— begin Records provided —

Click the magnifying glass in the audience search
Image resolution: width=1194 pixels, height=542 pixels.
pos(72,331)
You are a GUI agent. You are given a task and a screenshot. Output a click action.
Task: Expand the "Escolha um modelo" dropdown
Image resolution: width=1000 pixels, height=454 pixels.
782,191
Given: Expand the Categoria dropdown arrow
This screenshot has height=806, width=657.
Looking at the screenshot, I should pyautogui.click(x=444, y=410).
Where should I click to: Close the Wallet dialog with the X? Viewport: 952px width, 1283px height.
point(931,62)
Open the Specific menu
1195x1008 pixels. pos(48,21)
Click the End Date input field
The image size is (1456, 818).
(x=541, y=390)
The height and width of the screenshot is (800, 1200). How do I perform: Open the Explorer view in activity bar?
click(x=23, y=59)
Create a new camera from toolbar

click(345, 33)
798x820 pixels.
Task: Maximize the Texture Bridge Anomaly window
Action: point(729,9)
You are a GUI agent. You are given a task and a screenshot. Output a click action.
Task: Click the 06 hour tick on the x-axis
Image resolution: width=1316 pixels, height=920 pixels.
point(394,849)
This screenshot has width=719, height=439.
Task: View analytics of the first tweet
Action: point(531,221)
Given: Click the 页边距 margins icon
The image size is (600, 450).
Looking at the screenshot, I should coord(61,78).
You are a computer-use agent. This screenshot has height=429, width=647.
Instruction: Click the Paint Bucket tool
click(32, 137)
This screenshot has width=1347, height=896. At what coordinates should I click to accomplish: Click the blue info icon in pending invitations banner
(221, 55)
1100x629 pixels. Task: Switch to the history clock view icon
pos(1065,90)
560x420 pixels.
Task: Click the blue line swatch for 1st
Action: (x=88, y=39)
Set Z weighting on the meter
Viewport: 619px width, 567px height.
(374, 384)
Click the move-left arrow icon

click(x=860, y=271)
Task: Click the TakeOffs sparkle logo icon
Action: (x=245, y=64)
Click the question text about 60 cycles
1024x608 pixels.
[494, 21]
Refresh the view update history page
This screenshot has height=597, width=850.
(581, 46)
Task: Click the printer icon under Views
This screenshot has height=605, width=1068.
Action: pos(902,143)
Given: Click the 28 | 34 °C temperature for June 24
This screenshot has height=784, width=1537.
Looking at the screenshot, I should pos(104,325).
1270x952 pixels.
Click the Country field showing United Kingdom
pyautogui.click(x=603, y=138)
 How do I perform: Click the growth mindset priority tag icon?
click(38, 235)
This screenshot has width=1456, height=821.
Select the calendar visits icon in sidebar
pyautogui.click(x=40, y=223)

— end Records provided —

* [Work to do] Pull out every line of the material above that contains the word "field".

* [Task response]
Click the End Date input field
Click the Country field showing United Kingdom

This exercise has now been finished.